Pictor and Nick 24. As I explained to Xaver:

_"... if the Time Capsule can be used with a PC clearly you do not have to use it only in conjunction with Time Machine...
The point here is that Apple is marketing the device as a backup utility which it can be when used in conjunction with Time Machine. However, as I said before it is really just a NAS device with the added bonus of being a wireless 802.11n base station, a gigabit switch with USB expandability.

You don't have to use it in conjunction with Time Machine at all if you don't want to. I don't want to because for me I feel it to be an inferior form of back up relative to a firewire or USB drive connected directly to the computer and which can actual be used to boot the system in the case of catastrophic failure.

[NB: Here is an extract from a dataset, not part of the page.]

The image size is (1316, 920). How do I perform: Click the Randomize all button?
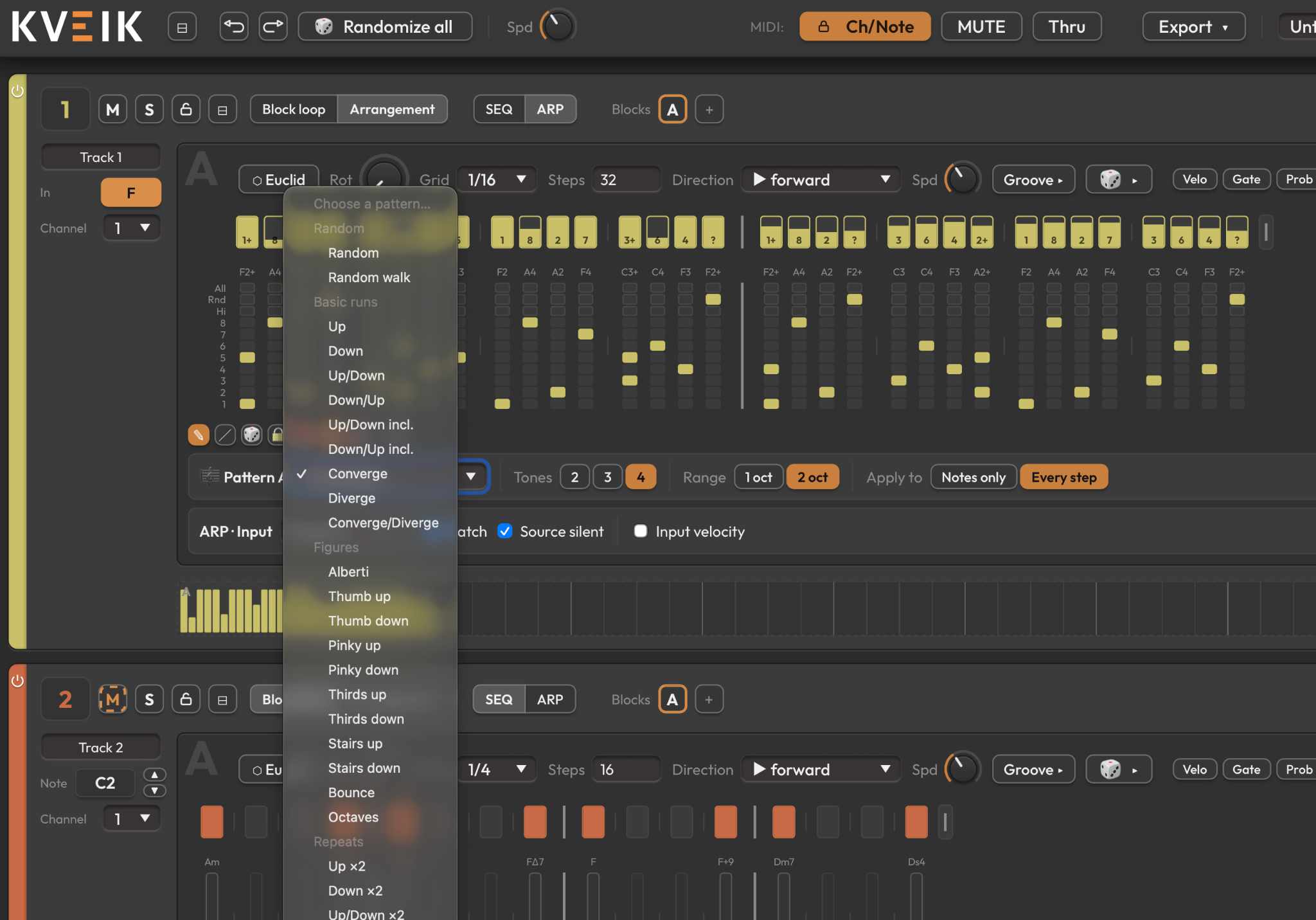click(x=386, y=26)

You can't boot from a Time Machine backup or from a network drive. So for me I will continue to use SuperDuper (once it is Leopard ready) for back up.

However, as a NAS drive that all my computers can access the data from, that is always on, regardless of what computers in the network are actually on...this is a very good thing...especially at full gigabit speed."_

There is no typo in on the Apple site, where it says you can also use Time Capsule with Tiger and a PC - they are telling you this because neither of these platforms use Time Machine, Time Machine is Leopard only.

The whole reason they are calling it Time Capsule is for marketing. They are trying to tie it into the use of Time Machine on Leopard and also very useful for the new MacBook Air. But it doesn't stop you from using it as a General NAS. You have to ask yourself, why would they make a product that could only be used with Leopard and Time Machine when over half of current Mac users still haven't even upgraded to Leopard yet and also they would be completely ignoring the potential Windows market?

This is a great multi purpose NAS (I said it before I'll say it again) with the added bonus of being a wireless 802.11n base station, a gigabit switch with USB expandability.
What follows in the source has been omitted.